La scène du mari (24), ils l'ont trouvée de suite et joliment sur une valse péruvienne et quand nous aurons l'arrangement sur la chanson de Joséphine Baker, cela devrait ressembler à quelque chose. La répartition des rôles (le chanteur et le danseur) donne une bonne dynamique à la pièce et raconte bien
comment leur spectacle se délite. [Pour ceux qui ne connaissent pas la pièce, vous pouvez sauter ces passages. C'est assez logique qu'ils vous paraissent incompréhensibles.] Nous allons donc garder la version française de la chanson pour les moments de spectacle et Miguel, le deuxième boy donc le chanteur chantera en espagnol.
Bizarrement, alors que l'idée pour une fois est simple, Gabriela a du mal à faire, à imiter le goguenard. C'est le premier jour où nous voyons la scène et nous avons réussi à dessiner un parcours. Donc pas de désespérance. Cela veut dire que j'ai vu la scène 25 et demain, comme Miguel ne joue pas le soir, nous travaillerons jusqu'à 23h aujourd'hui on a travaillé jusqu'à 18 h, mais ils étaient fatigués... la chaleur et j'ai bon espoir de voir la pièce jusqu'à la fin. Cela nous fera gagner un jour car je sens bien que le temps est court ; la première est le 17 mars.
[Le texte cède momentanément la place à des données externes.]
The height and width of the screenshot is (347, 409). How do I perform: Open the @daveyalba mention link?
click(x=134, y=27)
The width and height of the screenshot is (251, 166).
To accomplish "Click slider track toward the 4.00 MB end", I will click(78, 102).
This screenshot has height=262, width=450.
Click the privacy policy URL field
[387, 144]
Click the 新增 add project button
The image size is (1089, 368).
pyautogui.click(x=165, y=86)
J'ai beau répéter « no problemo », je garde un oeil sur le planning, d'autant que j'apprends aujourd'hui qu'il y a tournage d'un spot vidéo pour la promo qui va nous manger une répétition, si ce n'est une journée de répétition.
Ils se moquent (les acteurs) régulièrement de moi car je dis toujours « está la idea et ya veremos ». Qu'est-ce qu'on peut faire de plus quand ils ne savent pas le texte et qu'ils doivent s'habiller ou danser ! La moquerie est toujours amicale mais il va bien falloir un jour voir quelque chose. « Ya veremos... »
Et puis il y a une belle complicité entre eux, complicité d'acteurs sur le plateau. J'espère que nous arriverons à préserver cela, c'est essentiel pour la pièce qu'il y ait cette respiration et cette détente. L'histoire de la pièce, c'est quand même l'histoire des répétitions, notre histoire aussi.
La construction de la pièce est quand même géniale, bien qu'incompréhensible et il faut l'apprivoiser. Là, il faudrait que j'explique mais je viens de boire un « pisco sour » (cocktail national), il est 22h et je suis fatigué, donc j'y reviens plus tard, non, pas plus tard, un autre jour...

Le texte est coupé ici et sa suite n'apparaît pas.